Unidivers : La musique n’a donc aucune part dans votre conversion à l’Orthodoxie ?

 Trey Spruance : C’est encore une très longue histoire… Environ un an avant ma conversion j’ai rencontré quelqu’un qui ce faisait connaître sous le nom de Anonymous 13. Elle est maintenant none dans un monastère en Roumanie, elle est d’origine roumaine et c’est une grande musicienne, à cette période elle jouait de la musique, c’était ma petite amie, elle a vécu trois ans chez moi, ce fut une période vraiment très fructueuse. C’est à cette époque qu’elle a commencé naturellement à se tourner de nouveau vers l’Orthodoxie. Elle traversait quelque chose de très douloureux, elle avait besoin d’être soigner de cela, naturellement elle se tourna vers sa patrie spirituelle alors que nous avions le même intérêt profond pour les mêmes sujets, l’ésotérisme et tout ça. Maintenant je peux dire, c’est de l’avoir vu guérir après avoir traversés des voies différentes, d’avoir rencontré les gens qui l’ont aidé qui m’ont permis de ne pas, je ne peux pas dire, « me perdre » mais, enfin, de ne pas être, oui, perdu spirituellement, enfermé dans des limbes intellectuelles. J’ai fait la même expérience avec mon père spirituel. Donc la question du rapport de sa guérison avec la musique, puisque la musique est notre vocation me vient à l’esprit car c’est par elle, à cette époque, que je me suis retrouvé confronté au chant byzantin, de même pour elle, en Roumanie, sa particularité, pour les moines et spécifiquement pour le chant roumain byzantin, ce fut son talent musical, elle a été très importante pour la renaissance de ce chant, mais ce fut également un combat, il lui a fallut du temps pour ajuster les choses, elle n’est pas une « diva » mais elle en a le talent, alors, une jeune moniale qui doit apprendre à tout le monde le chant byzantin et les moniales agées qui guident le coeur à aller au-delà, mais c’est une bonne relation. Ce fut ça mon introduction, par la musique à l’orthodoxie, toute l’énergie du chant, l’harmonie, entendre le vrai sens de l’harmonie qui prend place de le cycle liturgique…

 UD : Alors, finalement, l’Orthodoxie aura été une guérison de quelque chose de très sec et intellectuel vers quelque chose qui soit plus « du coeur » ?

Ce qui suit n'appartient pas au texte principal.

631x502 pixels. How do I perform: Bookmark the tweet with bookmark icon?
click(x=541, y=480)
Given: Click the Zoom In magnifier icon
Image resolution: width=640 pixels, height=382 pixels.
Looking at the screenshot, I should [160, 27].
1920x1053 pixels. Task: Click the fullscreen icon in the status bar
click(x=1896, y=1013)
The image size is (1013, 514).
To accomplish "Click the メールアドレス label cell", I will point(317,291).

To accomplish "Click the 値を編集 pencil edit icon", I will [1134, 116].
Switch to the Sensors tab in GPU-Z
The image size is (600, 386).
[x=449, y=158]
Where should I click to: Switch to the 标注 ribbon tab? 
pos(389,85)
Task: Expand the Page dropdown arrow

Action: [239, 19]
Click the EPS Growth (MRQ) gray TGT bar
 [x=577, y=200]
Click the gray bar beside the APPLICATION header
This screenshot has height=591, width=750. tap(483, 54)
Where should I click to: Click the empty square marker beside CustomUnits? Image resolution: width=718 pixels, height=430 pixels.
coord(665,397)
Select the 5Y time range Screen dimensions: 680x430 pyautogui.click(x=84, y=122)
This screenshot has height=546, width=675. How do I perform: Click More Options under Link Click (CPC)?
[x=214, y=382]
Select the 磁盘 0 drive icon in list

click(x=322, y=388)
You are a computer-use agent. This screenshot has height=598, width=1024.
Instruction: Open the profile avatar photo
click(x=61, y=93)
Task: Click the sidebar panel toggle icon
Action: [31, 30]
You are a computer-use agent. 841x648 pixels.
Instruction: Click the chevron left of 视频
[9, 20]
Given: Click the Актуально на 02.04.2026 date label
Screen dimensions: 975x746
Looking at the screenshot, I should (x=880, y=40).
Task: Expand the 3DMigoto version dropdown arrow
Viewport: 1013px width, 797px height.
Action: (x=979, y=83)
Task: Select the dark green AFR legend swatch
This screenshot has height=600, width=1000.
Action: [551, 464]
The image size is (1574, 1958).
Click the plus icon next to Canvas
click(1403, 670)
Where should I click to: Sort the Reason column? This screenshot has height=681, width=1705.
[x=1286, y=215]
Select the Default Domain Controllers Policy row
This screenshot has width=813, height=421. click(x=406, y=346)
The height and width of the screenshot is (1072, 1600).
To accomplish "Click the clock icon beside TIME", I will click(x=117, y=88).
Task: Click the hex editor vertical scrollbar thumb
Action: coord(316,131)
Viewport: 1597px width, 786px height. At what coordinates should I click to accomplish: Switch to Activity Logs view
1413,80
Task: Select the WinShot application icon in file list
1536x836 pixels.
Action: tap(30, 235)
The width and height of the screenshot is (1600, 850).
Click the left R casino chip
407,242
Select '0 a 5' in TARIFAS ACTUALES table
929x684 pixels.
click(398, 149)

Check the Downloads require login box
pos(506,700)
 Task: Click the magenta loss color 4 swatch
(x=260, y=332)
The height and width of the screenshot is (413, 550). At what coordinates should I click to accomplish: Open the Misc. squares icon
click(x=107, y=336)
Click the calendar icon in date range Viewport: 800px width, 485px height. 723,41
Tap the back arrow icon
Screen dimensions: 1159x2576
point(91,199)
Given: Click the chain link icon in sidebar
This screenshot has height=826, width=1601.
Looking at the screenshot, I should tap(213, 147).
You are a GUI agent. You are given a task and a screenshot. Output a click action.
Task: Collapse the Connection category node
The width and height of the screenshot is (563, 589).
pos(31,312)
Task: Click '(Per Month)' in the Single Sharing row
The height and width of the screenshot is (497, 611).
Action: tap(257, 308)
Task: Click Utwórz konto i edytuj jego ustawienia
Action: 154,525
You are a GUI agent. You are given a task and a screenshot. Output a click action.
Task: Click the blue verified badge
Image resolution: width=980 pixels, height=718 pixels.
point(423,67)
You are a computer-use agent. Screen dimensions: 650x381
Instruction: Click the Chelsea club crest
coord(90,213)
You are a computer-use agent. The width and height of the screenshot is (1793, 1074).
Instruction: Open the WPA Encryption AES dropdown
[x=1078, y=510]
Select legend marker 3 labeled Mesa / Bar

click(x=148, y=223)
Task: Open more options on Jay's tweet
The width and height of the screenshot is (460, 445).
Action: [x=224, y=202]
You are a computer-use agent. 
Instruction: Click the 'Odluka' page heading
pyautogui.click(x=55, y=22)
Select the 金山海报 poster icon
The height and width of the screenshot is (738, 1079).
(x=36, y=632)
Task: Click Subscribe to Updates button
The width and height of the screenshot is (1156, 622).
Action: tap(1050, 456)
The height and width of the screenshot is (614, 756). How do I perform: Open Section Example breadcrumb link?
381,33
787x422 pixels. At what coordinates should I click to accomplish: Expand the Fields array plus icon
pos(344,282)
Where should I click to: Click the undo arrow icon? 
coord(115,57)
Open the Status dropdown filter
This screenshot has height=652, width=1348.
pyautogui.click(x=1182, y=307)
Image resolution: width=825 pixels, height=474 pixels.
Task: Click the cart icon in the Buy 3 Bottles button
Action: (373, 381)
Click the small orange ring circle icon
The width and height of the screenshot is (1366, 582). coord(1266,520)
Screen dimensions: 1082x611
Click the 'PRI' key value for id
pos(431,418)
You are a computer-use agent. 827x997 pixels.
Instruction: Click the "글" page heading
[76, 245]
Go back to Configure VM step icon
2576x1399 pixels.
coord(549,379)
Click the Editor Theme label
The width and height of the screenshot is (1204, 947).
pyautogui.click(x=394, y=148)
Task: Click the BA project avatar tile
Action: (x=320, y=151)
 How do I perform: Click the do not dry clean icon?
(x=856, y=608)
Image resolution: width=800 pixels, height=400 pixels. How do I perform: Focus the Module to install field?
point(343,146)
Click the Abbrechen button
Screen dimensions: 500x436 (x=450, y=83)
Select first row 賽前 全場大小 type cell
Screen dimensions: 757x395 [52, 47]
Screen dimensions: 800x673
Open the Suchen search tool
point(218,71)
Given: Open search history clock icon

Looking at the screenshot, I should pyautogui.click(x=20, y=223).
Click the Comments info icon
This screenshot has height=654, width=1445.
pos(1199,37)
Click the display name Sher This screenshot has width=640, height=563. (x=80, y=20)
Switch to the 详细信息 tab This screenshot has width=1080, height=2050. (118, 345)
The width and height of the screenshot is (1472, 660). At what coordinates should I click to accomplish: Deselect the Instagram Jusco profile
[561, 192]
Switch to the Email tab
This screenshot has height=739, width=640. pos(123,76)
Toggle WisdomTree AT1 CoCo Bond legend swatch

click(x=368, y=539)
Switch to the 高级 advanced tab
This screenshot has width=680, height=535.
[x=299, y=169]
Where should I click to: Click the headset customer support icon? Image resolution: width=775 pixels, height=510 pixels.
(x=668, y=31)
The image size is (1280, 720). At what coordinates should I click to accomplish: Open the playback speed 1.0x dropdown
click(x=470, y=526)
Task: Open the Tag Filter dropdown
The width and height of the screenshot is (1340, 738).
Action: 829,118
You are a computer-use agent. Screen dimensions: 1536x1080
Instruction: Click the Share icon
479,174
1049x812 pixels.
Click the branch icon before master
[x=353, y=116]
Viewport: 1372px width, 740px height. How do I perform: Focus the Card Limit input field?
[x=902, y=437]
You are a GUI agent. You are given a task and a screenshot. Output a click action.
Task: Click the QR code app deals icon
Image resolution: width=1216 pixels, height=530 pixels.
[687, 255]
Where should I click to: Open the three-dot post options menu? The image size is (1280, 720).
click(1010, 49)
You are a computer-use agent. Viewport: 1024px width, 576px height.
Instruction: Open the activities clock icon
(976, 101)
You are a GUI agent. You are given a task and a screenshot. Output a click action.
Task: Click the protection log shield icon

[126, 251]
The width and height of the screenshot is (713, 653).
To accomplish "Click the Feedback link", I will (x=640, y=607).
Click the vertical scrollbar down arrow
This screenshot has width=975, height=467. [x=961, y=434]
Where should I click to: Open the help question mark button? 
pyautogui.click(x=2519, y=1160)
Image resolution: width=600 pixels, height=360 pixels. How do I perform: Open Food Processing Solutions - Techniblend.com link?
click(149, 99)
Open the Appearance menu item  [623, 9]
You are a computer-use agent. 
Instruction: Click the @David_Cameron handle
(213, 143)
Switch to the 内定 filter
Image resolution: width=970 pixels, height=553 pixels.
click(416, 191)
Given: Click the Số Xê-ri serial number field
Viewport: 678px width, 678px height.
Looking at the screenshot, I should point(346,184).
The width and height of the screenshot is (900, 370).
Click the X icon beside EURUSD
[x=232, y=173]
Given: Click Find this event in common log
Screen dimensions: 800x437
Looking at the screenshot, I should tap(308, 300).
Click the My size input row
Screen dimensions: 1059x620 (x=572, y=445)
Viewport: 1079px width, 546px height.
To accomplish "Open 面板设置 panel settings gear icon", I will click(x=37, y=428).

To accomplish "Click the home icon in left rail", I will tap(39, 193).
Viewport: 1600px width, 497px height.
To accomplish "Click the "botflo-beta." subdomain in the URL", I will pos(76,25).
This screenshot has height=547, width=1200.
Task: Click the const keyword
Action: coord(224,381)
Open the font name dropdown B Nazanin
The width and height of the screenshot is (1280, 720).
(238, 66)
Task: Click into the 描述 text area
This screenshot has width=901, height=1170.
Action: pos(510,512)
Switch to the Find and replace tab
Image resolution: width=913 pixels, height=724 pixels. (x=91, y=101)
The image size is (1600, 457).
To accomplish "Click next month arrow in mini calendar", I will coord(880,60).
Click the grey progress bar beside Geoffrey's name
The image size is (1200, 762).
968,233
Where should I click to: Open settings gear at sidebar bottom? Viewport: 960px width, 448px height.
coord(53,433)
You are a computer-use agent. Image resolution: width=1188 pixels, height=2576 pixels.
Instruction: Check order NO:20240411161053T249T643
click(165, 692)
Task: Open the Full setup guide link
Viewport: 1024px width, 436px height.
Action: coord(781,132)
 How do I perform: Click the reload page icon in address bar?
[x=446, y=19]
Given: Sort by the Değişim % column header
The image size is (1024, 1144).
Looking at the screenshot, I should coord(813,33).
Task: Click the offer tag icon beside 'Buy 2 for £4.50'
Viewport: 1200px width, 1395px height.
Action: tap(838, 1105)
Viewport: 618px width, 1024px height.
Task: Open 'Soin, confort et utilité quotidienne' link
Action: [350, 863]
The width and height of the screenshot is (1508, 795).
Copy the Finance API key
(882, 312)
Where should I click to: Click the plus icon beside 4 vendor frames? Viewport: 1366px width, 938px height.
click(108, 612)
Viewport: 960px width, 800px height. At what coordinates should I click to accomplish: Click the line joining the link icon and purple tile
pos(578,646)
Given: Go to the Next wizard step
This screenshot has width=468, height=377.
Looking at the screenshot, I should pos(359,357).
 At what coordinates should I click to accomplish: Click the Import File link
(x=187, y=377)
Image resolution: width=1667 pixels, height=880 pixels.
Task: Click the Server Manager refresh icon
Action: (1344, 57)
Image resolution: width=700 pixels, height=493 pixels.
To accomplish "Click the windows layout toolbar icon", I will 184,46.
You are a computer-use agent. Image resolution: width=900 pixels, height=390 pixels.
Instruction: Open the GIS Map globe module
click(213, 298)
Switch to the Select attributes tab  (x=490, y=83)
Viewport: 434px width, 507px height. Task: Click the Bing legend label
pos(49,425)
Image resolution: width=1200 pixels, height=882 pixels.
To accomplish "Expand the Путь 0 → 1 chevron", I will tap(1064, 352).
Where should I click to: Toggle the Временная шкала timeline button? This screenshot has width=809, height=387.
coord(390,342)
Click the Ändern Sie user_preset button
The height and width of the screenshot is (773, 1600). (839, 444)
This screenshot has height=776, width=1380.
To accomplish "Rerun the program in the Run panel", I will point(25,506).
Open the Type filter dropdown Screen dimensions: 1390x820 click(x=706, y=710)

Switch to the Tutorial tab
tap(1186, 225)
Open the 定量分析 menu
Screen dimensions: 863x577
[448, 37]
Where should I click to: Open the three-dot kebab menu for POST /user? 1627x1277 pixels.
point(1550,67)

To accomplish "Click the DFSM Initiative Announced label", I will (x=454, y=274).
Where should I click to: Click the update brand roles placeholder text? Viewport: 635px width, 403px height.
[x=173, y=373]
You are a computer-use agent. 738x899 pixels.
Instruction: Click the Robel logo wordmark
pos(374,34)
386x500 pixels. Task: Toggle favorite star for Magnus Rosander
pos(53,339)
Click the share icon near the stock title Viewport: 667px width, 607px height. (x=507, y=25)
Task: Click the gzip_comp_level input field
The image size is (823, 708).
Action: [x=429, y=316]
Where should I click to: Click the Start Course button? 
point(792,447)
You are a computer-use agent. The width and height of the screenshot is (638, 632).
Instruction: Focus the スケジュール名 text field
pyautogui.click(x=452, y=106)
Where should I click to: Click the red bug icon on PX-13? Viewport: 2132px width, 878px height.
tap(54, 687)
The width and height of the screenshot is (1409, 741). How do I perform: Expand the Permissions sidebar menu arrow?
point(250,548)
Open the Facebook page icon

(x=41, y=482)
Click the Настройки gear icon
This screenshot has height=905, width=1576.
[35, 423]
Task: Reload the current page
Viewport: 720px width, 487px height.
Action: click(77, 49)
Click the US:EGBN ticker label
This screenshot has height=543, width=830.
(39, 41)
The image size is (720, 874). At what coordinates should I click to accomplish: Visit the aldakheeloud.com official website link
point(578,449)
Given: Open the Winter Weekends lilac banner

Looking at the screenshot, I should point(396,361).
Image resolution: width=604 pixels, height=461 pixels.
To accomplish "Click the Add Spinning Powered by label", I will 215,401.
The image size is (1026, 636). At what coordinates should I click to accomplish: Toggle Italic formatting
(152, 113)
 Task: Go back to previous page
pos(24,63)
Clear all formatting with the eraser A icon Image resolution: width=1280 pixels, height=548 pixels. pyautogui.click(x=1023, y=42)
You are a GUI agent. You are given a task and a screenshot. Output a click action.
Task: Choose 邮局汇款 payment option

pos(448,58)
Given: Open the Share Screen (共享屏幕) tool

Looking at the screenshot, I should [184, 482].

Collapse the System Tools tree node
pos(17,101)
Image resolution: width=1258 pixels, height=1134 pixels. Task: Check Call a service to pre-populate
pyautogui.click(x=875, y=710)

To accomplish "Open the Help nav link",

TS : Pour ma moi il s’agit de deux catégories tout à fait différentes… Je vois une profondeur au centre de la musique, une profondeur au centre de ce que signifie l’harmonie, ce que j’ai toujours recherché et que la musique orthodoxe incarne, qu’elle incarne idéalement si ce n’est toujours dans l’exécution mais en tout cas elle sait toujours où est la profondeur… je ne fais que recevoir ça, je me sens très passif face à la musique orthodoxe, dans un contexte orthodoxe je n’ose pas…

 UD :Que pensez-vous des différents groupes « d’indignés » de par le monde ?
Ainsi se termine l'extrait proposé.